Report: FAA delegated key tasks to jet maker itself

FILE PHOTO: An Air Canada Boeing 737 MAX 8 aircraft is seen on the ground at Toronto Pearson International Airport in Toronto, Ontario, Canada, March 13, 2019.  REUTERS/Chris Helgren
FILE PHOTO: An Air Canada Boeing 737 MAX 8 aircraft is seen on the ground at Toronto Pearson International Airport in Toronto, Ontario, Canada, March 13, 2019. REUTERS/Chris Helgren

Federal authorities began exploring a criminal investigation of how Boeing Co.’s 737 Max was certified to fly passengers before the latest crash in Ethiopia involving the new jet, according to people familiar with the probe.

The investigation was prompted by information obtained after a Lion Air 737 Max 8 crashed Oct. 29, killing 189 people, shortly after takeoff from Jakarta, Indonesia, said one person who wasn’t authorized to speak about the investigation and asked not to be named because of it.

The investigation has taken on new urgency after the March 10 crash of an Ethiopian Airlines 737 Max 8 near Addis Ababa that killed 157 people.

It is being conducted in part by the Transportation Department’s Inspector General’s office, which conducts audits and criminal investigations in conjunction with the Justice Department.

The latest crash prompted most of the world to ground Boeing’s 737 Max 8 aircraft. After days of resistance by the Federal Aviation Administration, President Donald Trump last Wednesday announced the United States would join the ban, affecting about 70 of the planes.

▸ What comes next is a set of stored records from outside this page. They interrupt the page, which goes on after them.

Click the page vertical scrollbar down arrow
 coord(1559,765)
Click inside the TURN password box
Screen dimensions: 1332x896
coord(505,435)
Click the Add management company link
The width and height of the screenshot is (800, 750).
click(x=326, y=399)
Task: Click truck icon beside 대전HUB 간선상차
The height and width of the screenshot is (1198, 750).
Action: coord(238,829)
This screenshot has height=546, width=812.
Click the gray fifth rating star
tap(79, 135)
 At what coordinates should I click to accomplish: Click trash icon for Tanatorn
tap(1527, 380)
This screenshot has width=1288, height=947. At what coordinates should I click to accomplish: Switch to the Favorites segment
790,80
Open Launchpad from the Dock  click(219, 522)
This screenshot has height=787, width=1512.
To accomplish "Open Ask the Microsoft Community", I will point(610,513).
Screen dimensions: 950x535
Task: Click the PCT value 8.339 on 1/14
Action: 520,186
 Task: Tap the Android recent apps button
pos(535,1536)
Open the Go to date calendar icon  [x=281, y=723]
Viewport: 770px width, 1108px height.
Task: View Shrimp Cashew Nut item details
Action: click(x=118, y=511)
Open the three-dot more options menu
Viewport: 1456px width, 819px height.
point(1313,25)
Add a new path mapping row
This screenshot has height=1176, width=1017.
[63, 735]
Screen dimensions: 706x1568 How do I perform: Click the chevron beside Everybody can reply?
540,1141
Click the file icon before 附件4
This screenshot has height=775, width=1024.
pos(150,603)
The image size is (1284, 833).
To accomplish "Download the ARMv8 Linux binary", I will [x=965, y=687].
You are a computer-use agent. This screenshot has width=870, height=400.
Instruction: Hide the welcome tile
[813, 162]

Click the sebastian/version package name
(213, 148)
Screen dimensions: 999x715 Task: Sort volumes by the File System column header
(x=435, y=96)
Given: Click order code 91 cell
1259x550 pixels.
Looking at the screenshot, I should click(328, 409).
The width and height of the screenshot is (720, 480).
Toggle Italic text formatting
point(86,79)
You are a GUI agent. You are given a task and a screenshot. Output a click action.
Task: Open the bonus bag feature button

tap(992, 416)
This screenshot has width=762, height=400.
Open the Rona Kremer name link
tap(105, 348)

The Justice Department is in the process of gathering information about the development of the 737 Max, including through a grand jury subpoena, according to a person familiar with the matter. The Justice Department’s Criminal Division, which is overseeing the effort, declined to comment.

The grand jury’s involvement earlier was reported by the Wall Street Journal. Separately, a Seattle Times investigation published Sunday found that U.S. regulators delegated much of the plane’s safety assessment to Boeing itself, and that the company in turn delivered an analysis containing crucial flaws.

Both Boeing and the U.S. Transportation Department declined to comment about the investigation.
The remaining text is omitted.